Tech CEOs have woken up to the opportunity. Mark Zuckerberg, Jack Ma, Sundar Pichai, Jack Dorsey, and Nat Friedman have all visited Lagos in recent years. Both Google and Microsoft have setup offices. Facebook just announced one too.
Why should you care? There are more under 25 year olds in Nigeria today than in the US. Rising connectivity is enabling them to self-educate and hustle their way into tomorrow's jobs. Understanding what's going on in Nigeria will help you make sense of the changing landscape of education and work at home.
When I speak with young Nigerians in tech, I feel energized. Not only because of their hustle and rising power in the global economy, but also because of their civic spirit.
I first visited Nigeria in 2016. At the time, I was starting to feel jaded by venture capital in the US and was fascinated by Lagos' small but vibrant tech community.
Not knowing anyone, I booked an AirBnB in Yaba, Lagos' startup neighborhood. It came with an amazing host, Tayo. He worked as a software developer and graciously introduced me to his friends. One of which was Emmanuel Adegboye.

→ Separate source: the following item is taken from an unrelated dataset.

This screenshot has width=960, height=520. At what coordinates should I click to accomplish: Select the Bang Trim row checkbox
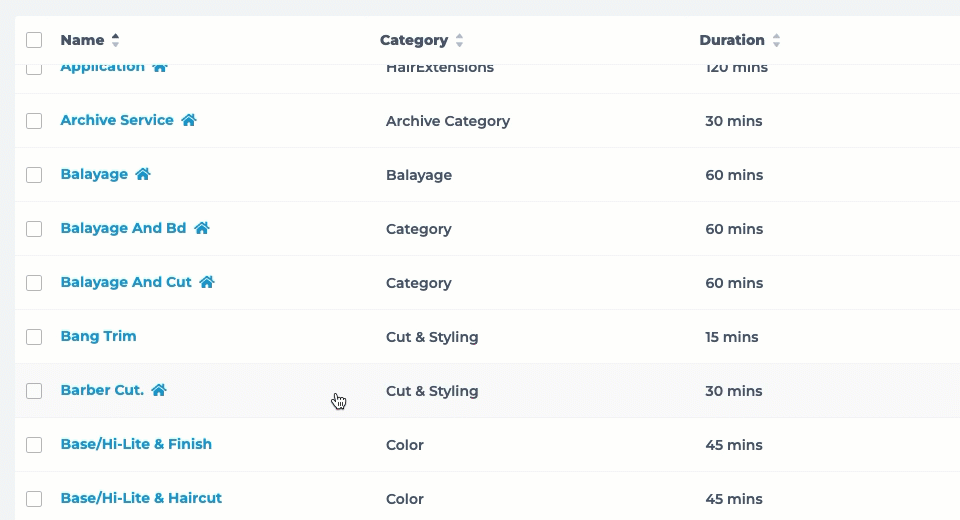pyautogui.click(x=34, y=336)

Emmanuel exudes a calm industriousness that's common in someone who's found what they want to work on in life. He articulates his mission as building Africa's entrepreneurial talents. When we first met he was a project manager for Venture Garden Group, a Nigerian startup builder. Later, he took a job running an entrepreneurship center at Andela, a software developer staffing firm. Today, he leads a startup studio focused on urban innovation and organizes educational events for the founder community in his free time.
Emmanuel and I a few years later in Boston.